-- TASK GOAL --
Copy the entries word for word, starting at the line that contains "This screenshot has height=1568, width=692." and continuing through the last of the entries. Omit the pictures from your copy.

(Dataset rows)
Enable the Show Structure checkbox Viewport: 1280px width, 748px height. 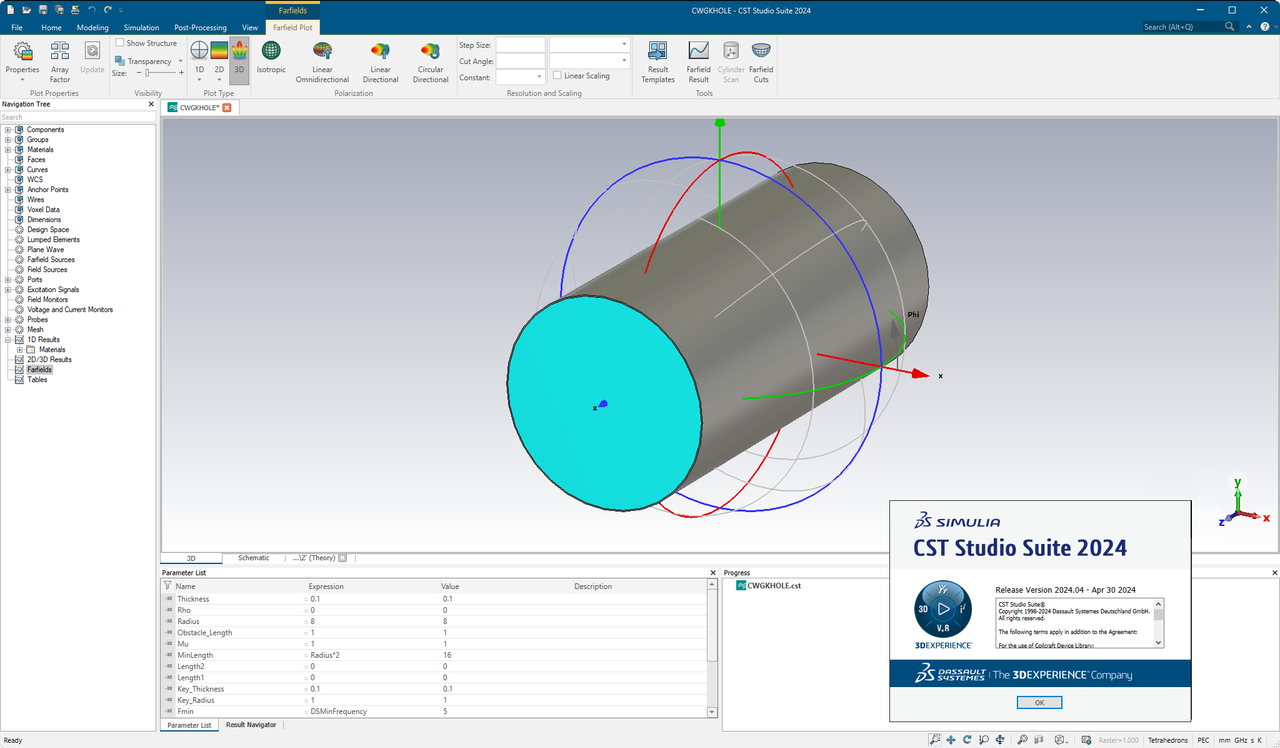click(117, 43)
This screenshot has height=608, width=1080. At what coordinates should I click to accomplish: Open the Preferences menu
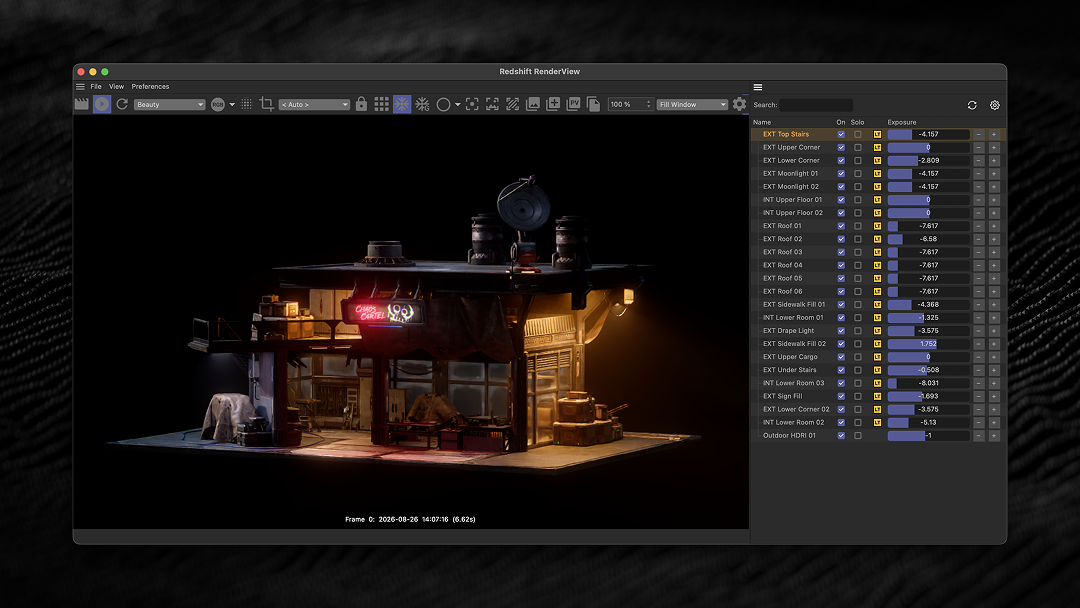(150, 87)
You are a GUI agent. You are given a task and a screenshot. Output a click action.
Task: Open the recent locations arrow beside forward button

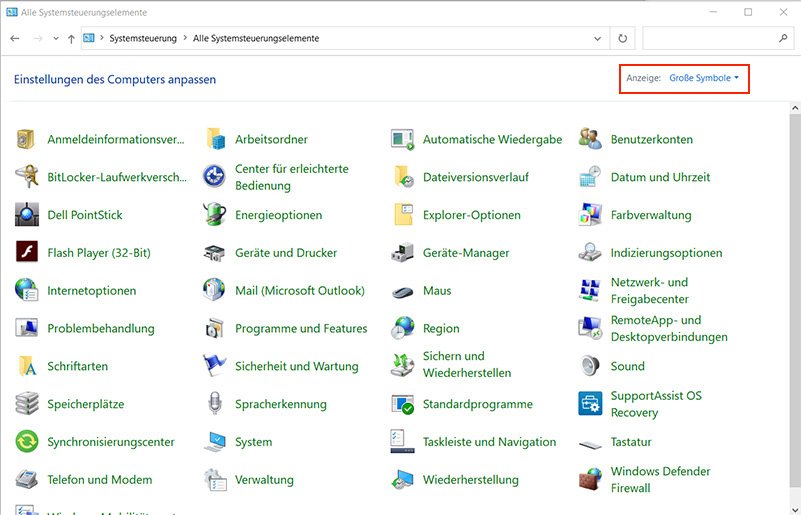(55, 39)
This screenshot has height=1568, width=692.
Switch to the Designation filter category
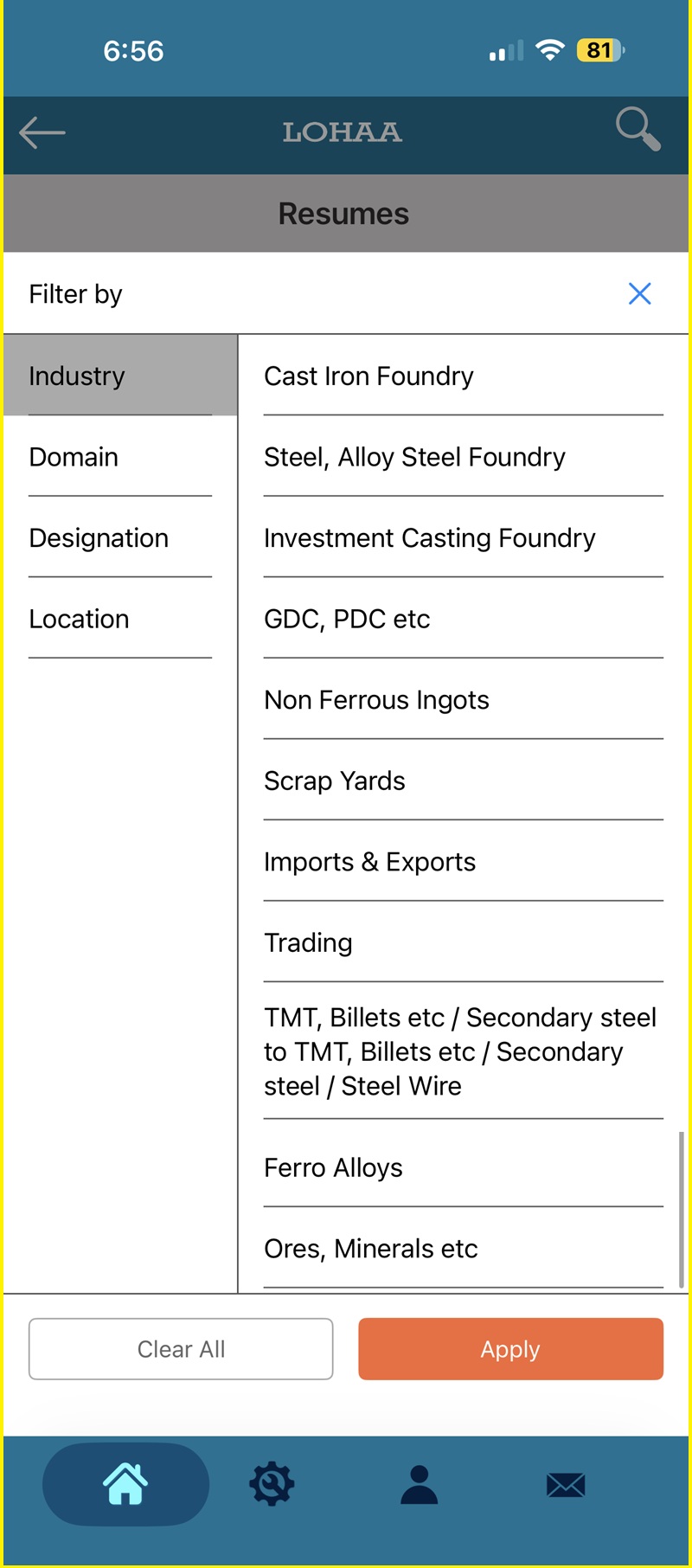point(120,537)
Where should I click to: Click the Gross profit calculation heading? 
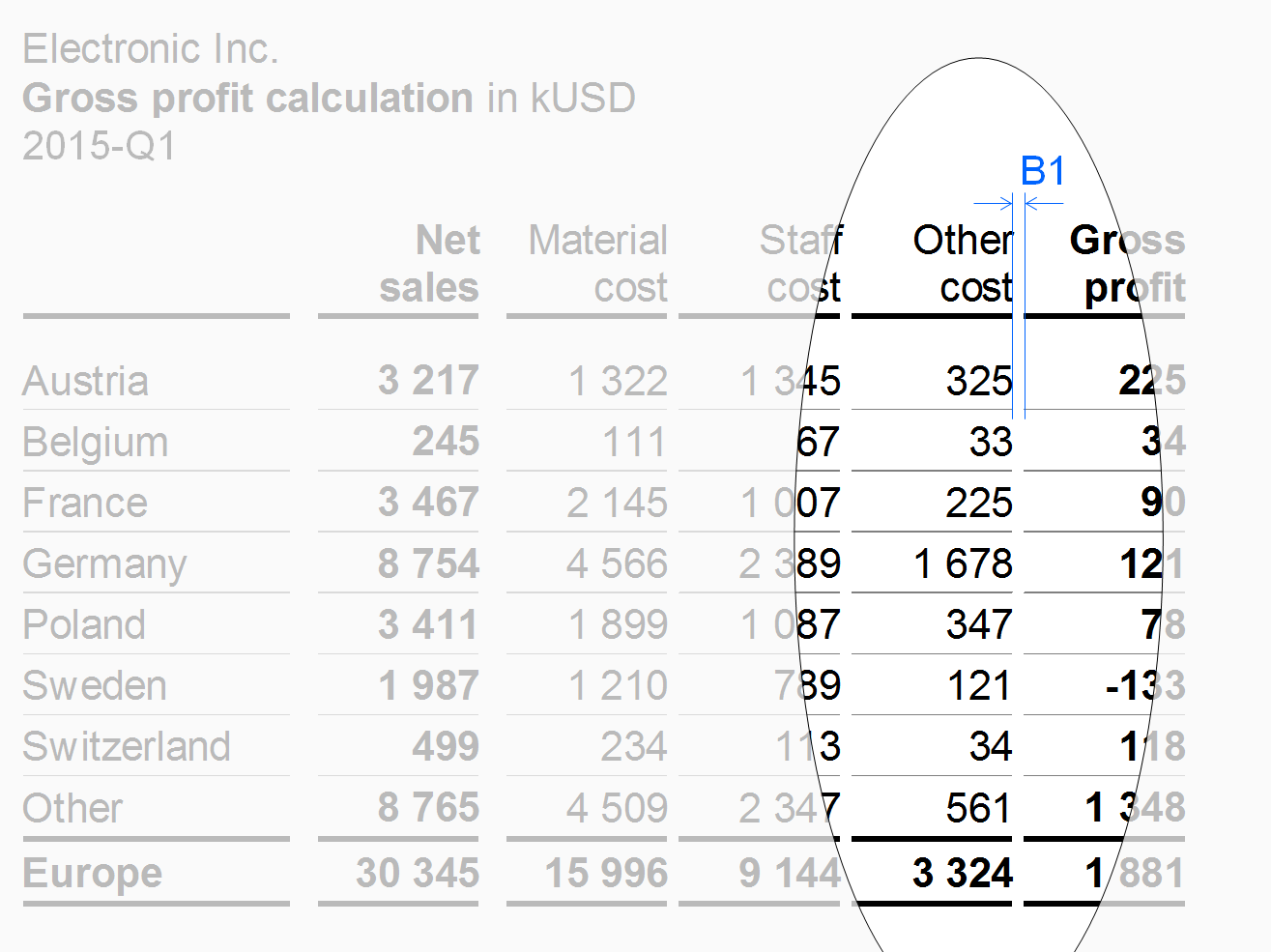pos(247,98)
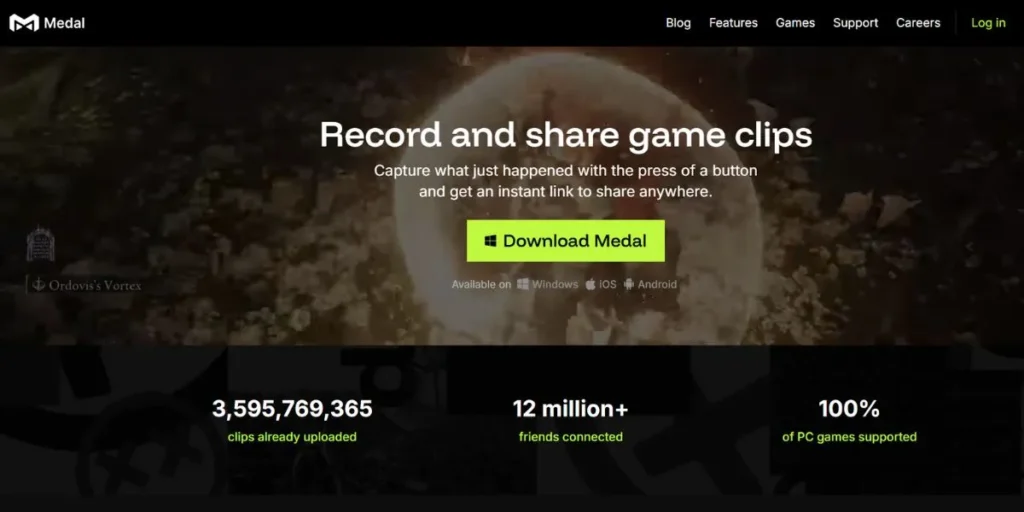Click the Windows logo inside Download button
Viewport: 1024px width, 512px height.
coord(491,241)
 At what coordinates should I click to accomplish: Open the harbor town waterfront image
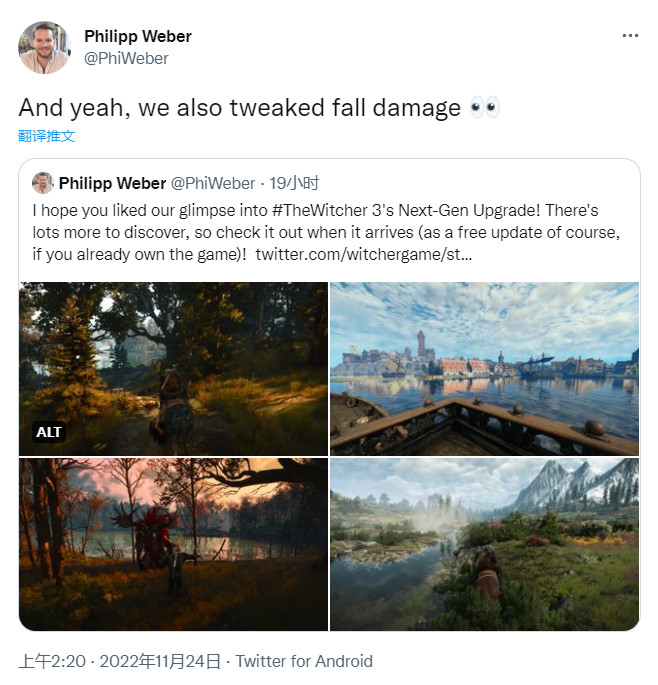pyautogui.click(x=484, y=368)
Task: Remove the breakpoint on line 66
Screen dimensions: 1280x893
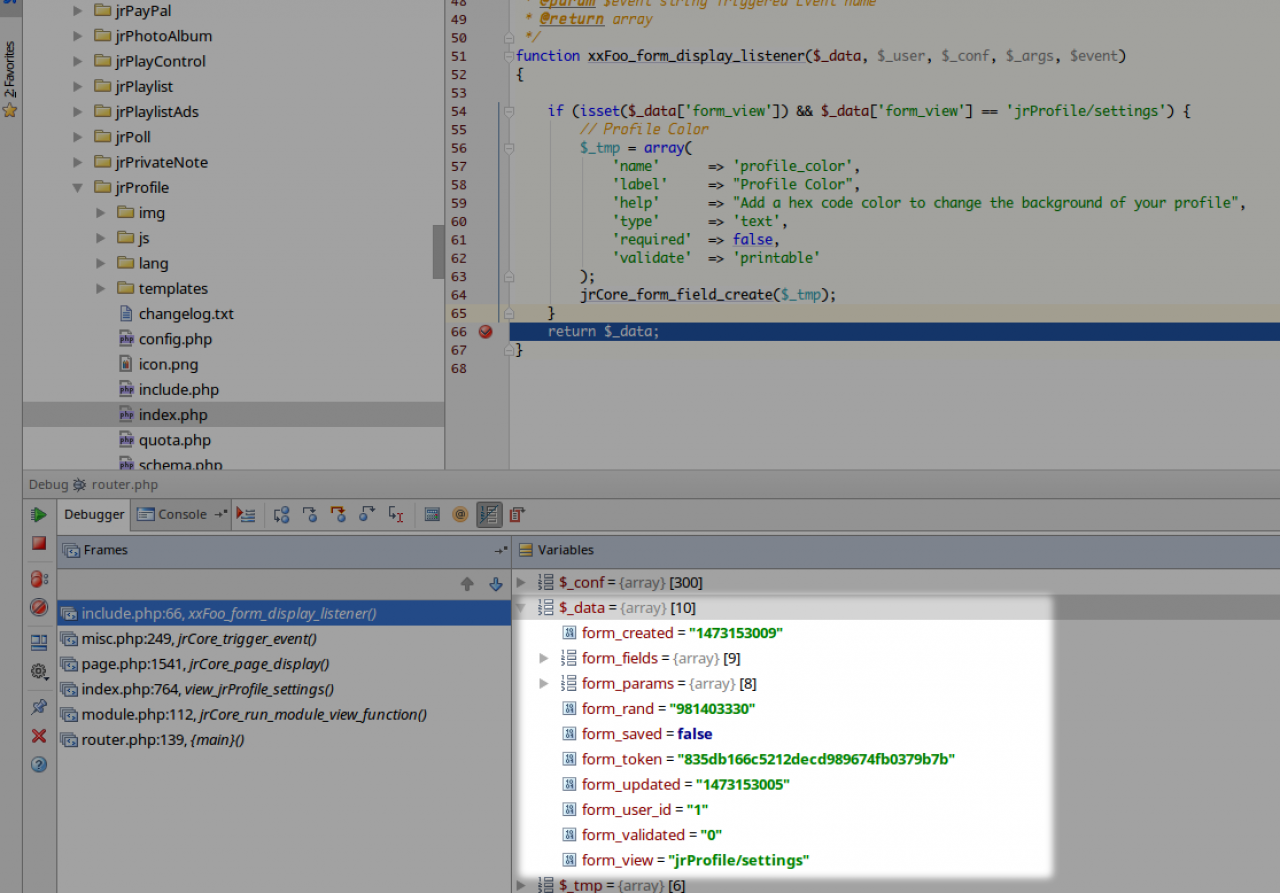Action: pos(486,332)
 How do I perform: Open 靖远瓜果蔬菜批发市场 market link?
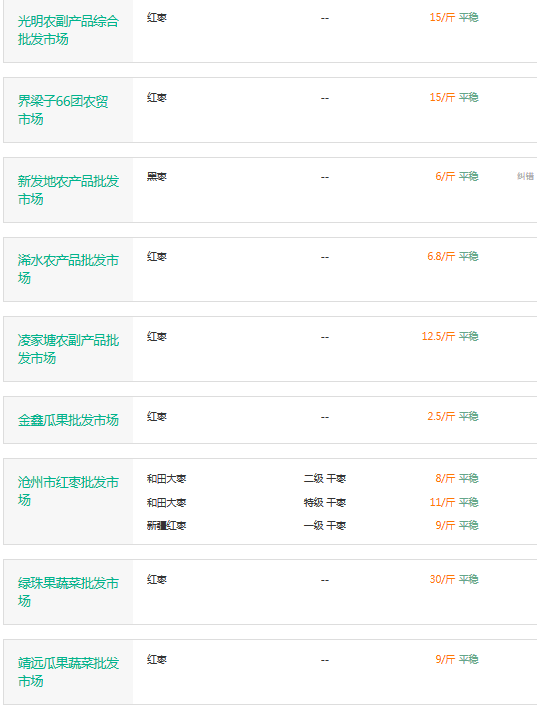[x=68, y=672]
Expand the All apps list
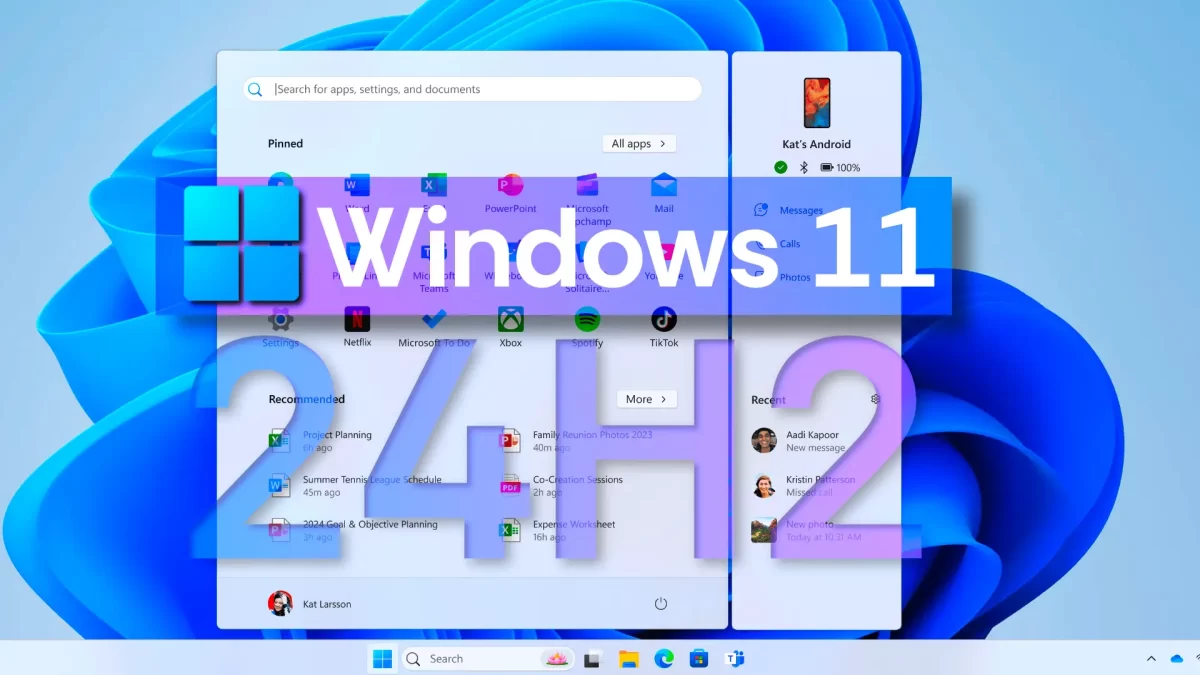The width and height of the screenshot is (1200, 675). pos(639,143)
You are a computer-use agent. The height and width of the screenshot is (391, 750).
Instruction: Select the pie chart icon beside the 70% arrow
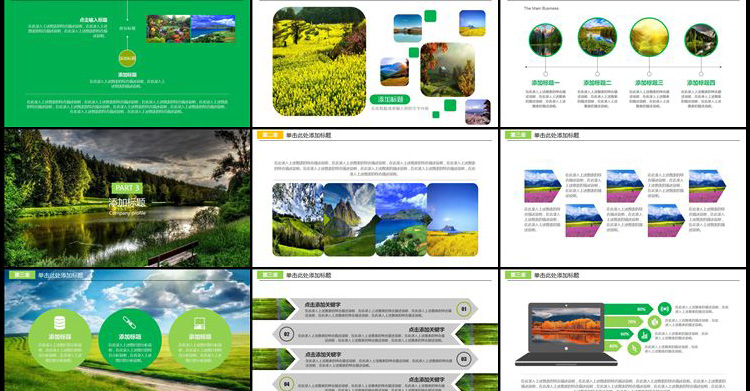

-- ANSWER TO THE EXERCISE --
This screenshot has height=1568, width=692.
Switch to the Designation filter category
point(120,537)
Where should I click to: Click the Gross profit calculation heading? 
pos(247,98)
Click the Windows logo inside Download button
Viewport: 1024px width, 512px height.
coord(491,241)
 At what coordinates should I click to accomplish: Open the harbor town waterfront image
pyautogui.click(x=484, y=368)
Task: Remove the breakpoint on line 66
Screen dimensions: 1280x893
Action: pos(486,332)
 How do I perform: Open 靖远瓜果蔬菜批发市场 market link?
[x=68, y=672]
Expand the All apps list
The width and height of the screenshot is (1200, 675). pos(639,143)
You are a computer-use agent. The height and width of the screenshot is (391, 750).
Instruction: Select the pie chart icon beside the 70% arrow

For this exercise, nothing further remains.